Record set
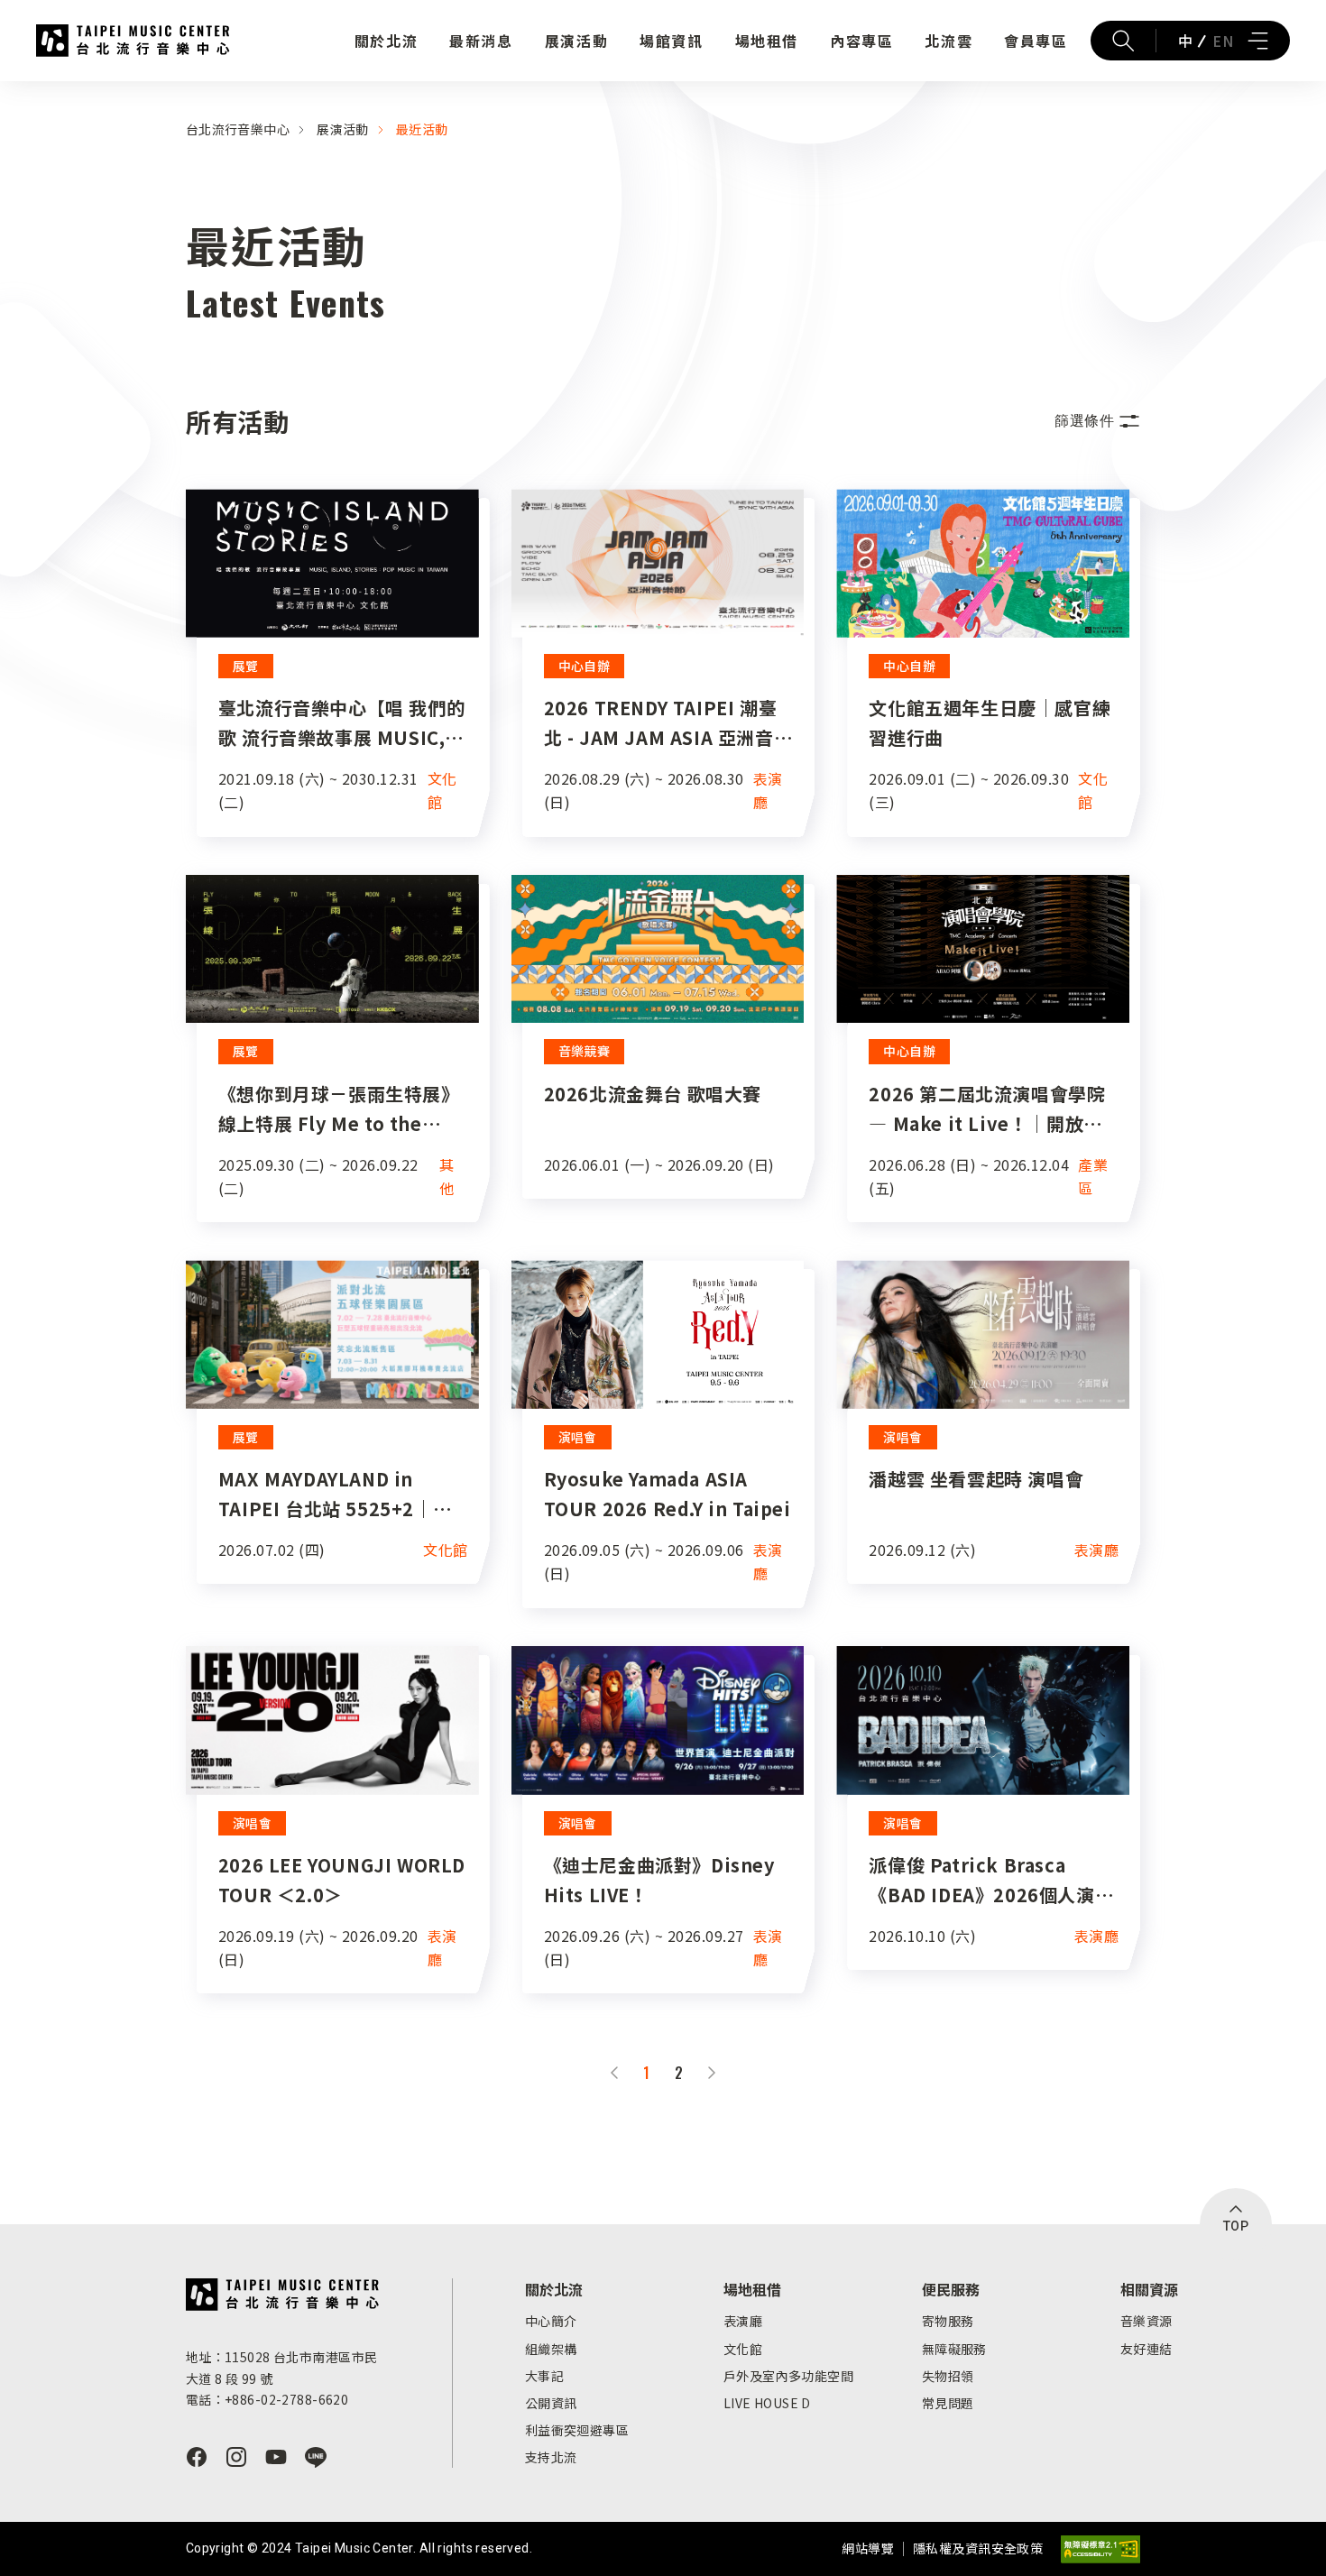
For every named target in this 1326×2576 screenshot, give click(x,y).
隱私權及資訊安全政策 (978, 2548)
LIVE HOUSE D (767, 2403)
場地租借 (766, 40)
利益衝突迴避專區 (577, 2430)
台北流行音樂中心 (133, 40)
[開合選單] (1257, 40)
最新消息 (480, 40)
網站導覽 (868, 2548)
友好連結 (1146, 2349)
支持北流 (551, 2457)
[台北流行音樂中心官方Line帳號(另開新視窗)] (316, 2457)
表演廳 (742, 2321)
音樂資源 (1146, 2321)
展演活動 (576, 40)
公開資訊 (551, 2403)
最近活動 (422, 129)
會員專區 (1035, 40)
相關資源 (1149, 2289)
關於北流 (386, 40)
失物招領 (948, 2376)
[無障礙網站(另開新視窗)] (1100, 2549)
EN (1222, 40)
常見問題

Directions for this task
Scan the material and collect every line that contains "另開新視窗".

Result below
[台北流行音樂中心官方Line帳號(另開新視窗)] (316, 2457)
[無障礙網站(另開新視窗)] (1100, 2549)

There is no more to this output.